Волк натянулся. Волк хотел миновать жилье. Вавилов, держась одной рукой за руль, начал отвязывать винтовку. Править ему было трудно, и к тому же узлы веревок стянуты были слишком туго. Вавилов вдруг вспомнил, что он не на стрельбище, бетонный барьер не окружает его; если стрелять, то надо было стрелять в лесу. Слева, по шоссе от Кремля, послышался стук автомобиля, — именно оттуда, куда намеревался свернуть волк. Возвращалась комиссия, любовавшаяся древностями. Вавилов убавил ход; волка все это, видимо, встревожило, и он, безобразно приседая, падая, кувыркаясь в пыли, ворвался в поселок. В автомобиле махали, автомобиль несся волку наперерез, послышалась из автомобиля револьверная стрельба. Улица поселка опустела. Волк несся к Рабочему клубу. Когда Вавилов подъехал к новым тесовым воротам клуба, украшенным пышными лозунгами, неподалеку от них валялся убитый волк, и тов[арищ] Старосило, с револьвером в руке, глядел на волка. Товарищ Старосило выехал проводить комиссию, он был удовлетворен своим подвигом. Все кричали, что волк бешеный, один из членов ревизии или комиссии возмущался тем, что при стрельбе ухитрился кто-то прострелить две шины. «Четверо думающих» стояли возле клуба. Видны были розовые кулаки Колесникова. Хвалили стойкую бодрость товарища Старосило, а с Вавиловым даже и не поздоровались.

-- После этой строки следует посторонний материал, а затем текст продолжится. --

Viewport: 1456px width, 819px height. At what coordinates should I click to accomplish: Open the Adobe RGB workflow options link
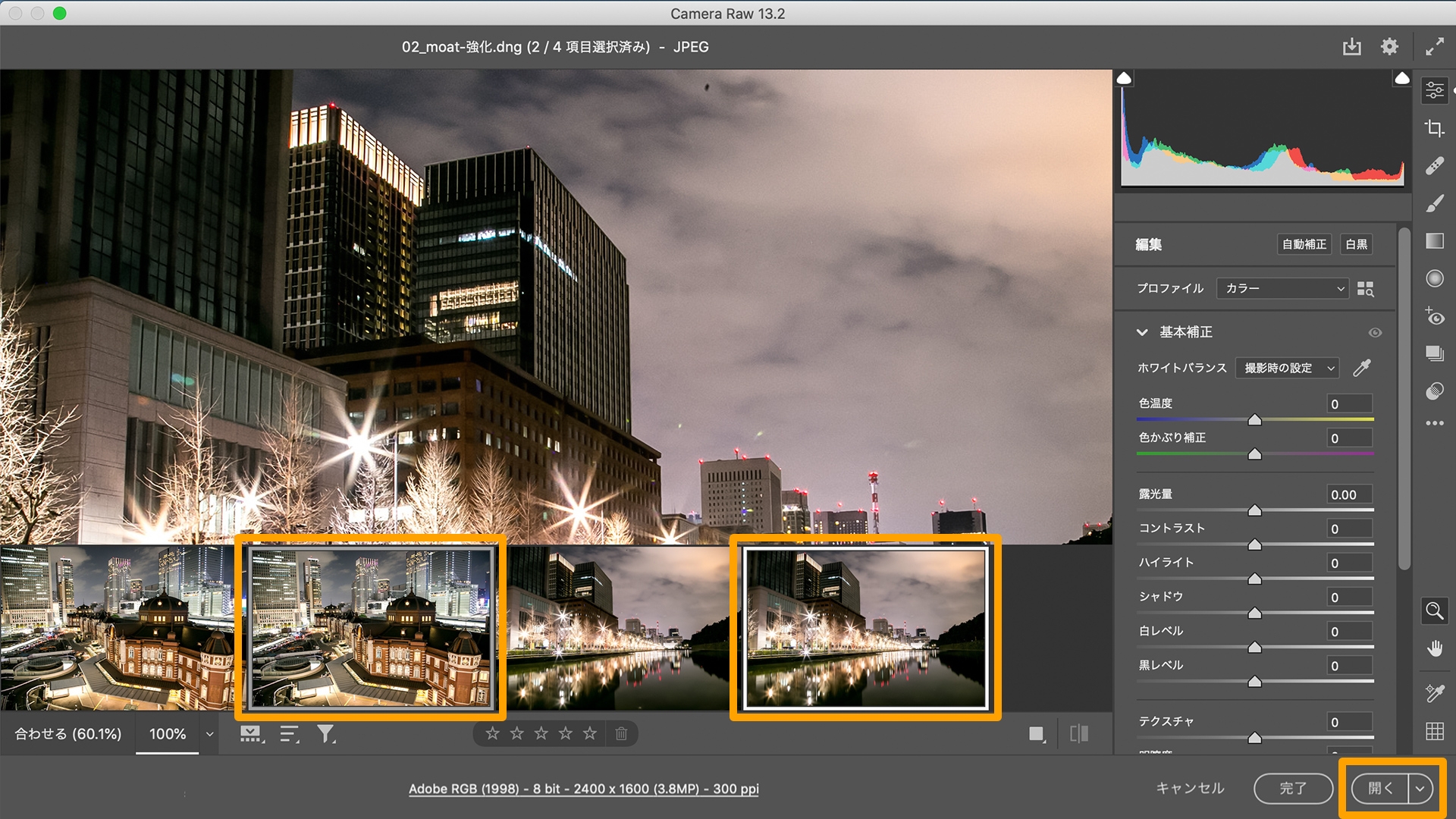[583, 789]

Ложечников осматривал волка. Племянница его Овечкина стояла рядом с ним. У Вавилова не было сил и, главное, уверенности в нужде подойти к Ложечникову. Вавилов думал, что выгнал он волка потому лишь, что снятся ему военные сны и может он исполнять военные приказания, и убил-то волка такой же, как и Вавилов, остаток войны — Старосило, и, глядя на товарища Старосило, Вавилов понял, что испытывает он перед ним робость и пугает его товарищ Старосило. Но вот товарищ Старосило войдет в историю, а он… Колесников взял волка за шиворот, поднял одной рукой, торжественно осмотрелся и понес. Он шел по поселку, огромный и величественный, направляясь к хибарке Гуся-Богатыря, и «думающие» окружили его, и многим, идущим по его следу, захотелось выпить.

IV

— Ты сам, Гурий, отложил митру, ты бежишь митры, так и от нас пора ждать благословения тебе… кнутом, хотя бы, — сказала Агафья. — Довольно мы тебе абажурили, Гурий, изучили мы тебя… Гурий дома, возможно, сомневается в несокрушимом православии!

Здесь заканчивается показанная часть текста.